The effect of chronic exposure to the genotoxic chemical benzo[a]pyrene (BaP) on the integrity of DNA, as measured by the level of double-strandedness of this macromolecule, for two aquatic organisms was investigated. In order to facilitate these studies, a method for the rapid and facile isolation of DNA from either the liver of bluegill sunfish (Lepomis macrochirus) or the entire fathead minnow (Pimephales promelas) was developed. DNA was examined for chemically-induced strand breaks using an alkaline unwinding assay where strand separation is achieved under defined conditions of pH and temperature, and the amounts of double-stranded and single-stranded DNA present upon termination of alkaline unwinding were quantified by fluorescence measurements using Hoechst dye 33258. The kinetics of DNA strand separation under the alkaline denaturation conditions employed demonstrated the suitability of the technique for estimating strand breaks. It was observed that BaP-induced dmage to liver DNA of the bluegill sunfish during chronic exposure via their water proceeds through two distinct phases.
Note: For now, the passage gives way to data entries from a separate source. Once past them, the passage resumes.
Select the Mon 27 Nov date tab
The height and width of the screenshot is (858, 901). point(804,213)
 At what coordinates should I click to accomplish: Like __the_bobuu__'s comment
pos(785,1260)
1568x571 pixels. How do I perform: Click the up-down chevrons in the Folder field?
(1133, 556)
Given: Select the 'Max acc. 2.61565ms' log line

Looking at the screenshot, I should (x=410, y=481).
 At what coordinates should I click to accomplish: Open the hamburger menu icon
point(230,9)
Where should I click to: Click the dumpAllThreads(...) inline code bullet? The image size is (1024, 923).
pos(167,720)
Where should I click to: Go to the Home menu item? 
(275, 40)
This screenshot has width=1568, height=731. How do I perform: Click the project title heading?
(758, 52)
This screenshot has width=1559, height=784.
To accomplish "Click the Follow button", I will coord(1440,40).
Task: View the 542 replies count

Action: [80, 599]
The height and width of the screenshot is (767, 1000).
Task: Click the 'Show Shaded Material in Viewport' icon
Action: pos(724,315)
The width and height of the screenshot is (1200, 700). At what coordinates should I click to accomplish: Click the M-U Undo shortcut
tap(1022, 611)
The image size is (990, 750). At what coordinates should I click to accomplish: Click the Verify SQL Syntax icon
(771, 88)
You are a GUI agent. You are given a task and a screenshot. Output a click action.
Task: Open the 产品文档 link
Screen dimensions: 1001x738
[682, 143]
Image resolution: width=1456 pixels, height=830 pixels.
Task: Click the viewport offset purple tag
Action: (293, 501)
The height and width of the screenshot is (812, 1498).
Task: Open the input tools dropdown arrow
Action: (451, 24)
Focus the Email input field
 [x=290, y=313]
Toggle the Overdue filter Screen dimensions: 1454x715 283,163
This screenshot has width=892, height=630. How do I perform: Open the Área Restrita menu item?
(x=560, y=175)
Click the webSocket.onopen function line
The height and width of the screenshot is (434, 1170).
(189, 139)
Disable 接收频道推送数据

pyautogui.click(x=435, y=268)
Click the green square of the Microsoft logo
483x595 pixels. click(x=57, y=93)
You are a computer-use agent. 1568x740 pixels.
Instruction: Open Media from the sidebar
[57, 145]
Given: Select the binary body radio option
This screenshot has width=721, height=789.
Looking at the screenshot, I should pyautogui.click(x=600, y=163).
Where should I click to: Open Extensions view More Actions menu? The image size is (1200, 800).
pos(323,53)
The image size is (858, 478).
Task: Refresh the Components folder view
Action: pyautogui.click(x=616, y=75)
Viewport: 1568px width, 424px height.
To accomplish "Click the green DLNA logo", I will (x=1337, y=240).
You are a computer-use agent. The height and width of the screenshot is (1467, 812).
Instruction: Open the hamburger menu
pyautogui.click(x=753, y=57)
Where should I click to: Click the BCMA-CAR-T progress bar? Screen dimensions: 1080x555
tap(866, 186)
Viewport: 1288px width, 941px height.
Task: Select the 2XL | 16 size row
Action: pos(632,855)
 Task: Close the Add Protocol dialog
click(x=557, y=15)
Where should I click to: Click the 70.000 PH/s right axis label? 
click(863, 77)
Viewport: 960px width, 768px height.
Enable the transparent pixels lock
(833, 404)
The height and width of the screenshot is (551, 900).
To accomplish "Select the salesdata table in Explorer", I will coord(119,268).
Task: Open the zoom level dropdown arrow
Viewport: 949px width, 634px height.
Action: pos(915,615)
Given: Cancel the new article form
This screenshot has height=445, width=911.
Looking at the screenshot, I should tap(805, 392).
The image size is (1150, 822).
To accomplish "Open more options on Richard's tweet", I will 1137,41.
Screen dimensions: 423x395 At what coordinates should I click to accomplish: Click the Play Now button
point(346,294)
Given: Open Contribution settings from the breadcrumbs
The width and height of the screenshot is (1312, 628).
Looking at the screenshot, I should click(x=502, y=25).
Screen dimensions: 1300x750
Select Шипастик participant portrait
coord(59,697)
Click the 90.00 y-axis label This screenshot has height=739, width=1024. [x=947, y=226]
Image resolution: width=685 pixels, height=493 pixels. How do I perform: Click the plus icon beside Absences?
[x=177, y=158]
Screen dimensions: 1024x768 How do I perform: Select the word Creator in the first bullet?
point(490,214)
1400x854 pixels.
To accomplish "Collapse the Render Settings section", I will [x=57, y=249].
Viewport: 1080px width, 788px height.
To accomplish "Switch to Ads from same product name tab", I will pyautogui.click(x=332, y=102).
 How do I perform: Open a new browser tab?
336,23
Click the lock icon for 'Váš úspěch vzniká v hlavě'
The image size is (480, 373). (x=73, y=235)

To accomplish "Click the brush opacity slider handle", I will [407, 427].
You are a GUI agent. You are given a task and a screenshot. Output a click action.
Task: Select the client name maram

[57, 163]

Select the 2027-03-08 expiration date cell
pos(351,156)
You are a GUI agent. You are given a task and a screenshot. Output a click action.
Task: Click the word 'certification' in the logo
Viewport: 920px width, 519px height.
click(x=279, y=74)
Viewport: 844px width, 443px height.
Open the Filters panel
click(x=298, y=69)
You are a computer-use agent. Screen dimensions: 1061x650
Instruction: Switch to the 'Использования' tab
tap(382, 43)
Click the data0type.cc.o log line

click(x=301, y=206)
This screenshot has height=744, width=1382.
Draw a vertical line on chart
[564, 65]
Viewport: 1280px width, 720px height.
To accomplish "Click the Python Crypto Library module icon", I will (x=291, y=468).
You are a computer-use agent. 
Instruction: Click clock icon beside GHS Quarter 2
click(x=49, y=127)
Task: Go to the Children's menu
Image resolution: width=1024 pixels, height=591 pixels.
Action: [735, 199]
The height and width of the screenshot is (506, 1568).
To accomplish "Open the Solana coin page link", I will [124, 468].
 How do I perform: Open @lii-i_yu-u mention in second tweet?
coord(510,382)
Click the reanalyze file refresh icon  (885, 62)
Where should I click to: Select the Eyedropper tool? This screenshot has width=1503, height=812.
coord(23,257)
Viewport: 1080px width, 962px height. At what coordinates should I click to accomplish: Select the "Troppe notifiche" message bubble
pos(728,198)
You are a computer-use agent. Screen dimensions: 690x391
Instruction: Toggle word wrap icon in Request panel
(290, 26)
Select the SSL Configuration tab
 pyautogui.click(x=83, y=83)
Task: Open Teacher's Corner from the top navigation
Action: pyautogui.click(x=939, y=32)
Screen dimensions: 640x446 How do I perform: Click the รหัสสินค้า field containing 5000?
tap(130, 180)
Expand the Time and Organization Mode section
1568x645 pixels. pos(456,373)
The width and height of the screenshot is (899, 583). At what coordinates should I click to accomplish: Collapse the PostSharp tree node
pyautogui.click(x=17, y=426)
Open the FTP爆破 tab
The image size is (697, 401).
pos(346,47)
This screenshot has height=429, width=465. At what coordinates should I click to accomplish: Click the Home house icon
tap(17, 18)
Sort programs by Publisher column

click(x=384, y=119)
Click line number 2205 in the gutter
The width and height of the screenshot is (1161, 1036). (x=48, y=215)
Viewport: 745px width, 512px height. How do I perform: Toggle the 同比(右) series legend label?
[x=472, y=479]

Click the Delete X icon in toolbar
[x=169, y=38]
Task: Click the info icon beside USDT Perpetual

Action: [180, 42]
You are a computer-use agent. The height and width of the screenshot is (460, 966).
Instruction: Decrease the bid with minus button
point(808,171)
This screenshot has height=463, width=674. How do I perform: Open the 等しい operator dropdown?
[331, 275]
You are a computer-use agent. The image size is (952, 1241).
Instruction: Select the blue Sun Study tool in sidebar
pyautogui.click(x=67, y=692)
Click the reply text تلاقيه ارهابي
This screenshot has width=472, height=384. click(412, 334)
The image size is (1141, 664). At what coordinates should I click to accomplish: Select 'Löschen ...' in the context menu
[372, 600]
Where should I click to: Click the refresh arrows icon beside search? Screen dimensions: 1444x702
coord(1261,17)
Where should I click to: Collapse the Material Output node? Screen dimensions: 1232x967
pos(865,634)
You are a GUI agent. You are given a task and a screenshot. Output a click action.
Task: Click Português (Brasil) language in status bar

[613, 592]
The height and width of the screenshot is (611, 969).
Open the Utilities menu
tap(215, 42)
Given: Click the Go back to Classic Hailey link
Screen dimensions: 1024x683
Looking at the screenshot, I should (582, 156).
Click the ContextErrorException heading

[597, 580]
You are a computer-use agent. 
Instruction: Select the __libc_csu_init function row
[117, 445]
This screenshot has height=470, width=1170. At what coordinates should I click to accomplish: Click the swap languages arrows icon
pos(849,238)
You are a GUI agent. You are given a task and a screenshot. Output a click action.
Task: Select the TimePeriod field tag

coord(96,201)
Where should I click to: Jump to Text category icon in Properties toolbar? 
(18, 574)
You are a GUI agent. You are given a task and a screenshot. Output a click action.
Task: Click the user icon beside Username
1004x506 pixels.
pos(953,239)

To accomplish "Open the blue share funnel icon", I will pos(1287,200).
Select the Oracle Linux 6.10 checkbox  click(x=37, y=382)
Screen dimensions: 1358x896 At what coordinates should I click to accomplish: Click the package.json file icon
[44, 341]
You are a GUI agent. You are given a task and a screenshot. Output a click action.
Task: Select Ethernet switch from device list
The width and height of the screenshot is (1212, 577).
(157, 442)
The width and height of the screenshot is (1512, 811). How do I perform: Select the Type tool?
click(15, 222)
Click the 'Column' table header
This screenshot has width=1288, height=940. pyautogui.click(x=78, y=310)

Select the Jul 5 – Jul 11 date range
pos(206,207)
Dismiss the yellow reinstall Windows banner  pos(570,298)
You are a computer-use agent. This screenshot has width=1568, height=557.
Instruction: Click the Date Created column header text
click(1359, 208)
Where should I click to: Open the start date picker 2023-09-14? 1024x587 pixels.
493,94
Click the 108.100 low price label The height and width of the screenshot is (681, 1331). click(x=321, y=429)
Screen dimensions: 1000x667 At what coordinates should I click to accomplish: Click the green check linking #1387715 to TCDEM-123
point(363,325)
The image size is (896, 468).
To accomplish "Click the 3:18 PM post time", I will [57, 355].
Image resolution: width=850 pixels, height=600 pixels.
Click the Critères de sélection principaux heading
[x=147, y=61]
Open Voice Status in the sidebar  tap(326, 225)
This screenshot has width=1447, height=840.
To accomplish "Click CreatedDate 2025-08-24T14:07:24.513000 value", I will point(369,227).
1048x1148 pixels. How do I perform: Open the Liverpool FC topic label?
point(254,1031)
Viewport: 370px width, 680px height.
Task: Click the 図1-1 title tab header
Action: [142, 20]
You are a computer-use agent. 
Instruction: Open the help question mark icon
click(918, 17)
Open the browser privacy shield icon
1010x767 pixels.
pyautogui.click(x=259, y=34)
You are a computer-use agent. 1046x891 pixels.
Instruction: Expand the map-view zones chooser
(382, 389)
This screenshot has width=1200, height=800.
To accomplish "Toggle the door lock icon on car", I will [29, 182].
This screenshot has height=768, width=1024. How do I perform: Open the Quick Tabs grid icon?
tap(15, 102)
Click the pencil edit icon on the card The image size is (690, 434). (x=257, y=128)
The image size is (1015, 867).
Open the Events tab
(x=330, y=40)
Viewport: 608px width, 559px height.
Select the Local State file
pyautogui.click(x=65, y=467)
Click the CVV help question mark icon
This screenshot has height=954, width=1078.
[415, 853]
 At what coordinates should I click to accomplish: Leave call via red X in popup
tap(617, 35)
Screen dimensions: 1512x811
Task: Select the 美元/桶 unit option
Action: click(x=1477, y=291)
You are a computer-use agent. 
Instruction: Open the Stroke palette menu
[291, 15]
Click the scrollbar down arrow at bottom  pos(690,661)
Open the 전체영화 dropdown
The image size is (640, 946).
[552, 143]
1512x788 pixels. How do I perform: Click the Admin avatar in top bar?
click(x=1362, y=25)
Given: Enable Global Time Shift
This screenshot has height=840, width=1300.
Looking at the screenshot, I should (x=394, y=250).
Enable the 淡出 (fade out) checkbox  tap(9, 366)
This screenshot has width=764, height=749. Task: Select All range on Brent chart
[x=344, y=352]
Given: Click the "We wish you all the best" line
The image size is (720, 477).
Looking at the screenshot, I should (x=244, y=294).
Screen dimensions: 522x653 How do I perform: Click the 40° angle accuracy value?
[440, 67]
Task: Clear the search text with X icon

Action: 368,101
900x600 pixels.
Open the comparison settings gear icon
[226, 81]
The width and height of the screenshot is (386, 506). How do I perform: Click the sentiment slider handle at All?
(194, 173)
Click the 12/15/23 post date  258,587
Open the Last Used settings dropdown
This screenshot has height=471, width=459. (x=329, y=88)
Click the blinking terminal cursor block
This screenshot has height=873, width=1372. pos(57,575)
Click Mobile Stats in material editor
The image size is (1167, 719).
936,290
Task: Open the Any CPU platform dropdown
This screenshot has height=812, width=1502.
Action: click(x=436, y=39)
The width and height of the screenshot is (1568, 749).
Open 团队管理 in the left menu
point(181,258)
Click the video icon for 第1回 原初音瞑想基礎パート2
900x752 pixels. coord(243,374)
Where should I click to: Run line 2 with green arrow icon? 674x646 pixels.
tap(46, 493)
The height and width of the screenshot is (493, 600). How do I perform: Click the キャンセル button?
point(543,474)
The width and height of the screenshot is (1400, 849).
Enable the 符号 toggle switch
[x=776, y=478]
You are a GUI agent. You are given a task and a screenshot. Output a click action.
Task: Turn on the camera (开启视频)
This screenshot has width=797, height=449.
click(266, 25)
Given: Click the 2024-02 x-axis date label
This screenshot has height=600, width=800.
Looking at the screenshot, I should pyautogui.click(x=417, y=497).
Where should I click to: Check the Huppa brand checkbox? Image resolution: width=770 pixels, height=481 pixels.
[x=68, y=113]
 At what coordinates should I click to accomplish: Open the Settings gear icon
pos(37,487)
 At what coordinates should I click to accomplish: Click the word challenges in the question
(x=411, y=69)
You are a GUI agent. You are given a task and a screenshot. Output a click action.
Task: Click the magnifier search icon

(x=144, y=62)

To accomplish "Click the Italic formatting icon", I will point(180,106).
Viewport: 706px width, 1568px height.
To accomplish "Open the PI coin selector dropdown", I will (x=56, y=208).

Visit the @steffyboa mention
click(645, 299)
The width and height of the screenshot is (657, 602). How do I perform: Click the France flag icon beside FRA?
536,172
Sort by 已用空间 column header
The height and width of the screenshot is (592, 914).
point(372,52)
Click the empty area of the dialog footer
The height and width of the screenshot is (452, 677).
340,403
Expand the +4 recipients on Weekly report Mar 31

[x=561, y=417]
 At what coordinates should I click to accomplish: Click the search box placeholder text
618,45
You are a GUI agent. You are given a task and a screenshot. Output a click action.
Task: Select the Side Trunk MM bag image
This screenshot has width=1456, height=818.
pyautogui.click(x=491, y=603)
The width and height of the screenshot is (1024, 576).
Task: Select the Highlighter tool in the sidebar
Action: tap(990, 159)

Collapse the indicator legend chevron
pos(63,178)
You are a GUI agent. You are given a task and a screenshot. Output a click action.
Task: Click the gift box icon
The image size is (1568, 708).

There is an initial phase of decline in the level of double-strandedness of the DNA, which is immediate and rapid. By day 16 the level is 10% of that observed in nonexposed fish. During the next phase, which occurs subsequent to day 16, the level of double-strandedness increases and by day 30 is approximately that of the control population. Exposure of fathead minnows to BaP, under conditions identical to that for the bluegill sunfish, results in similar DNA damage during the initial phase of exposure.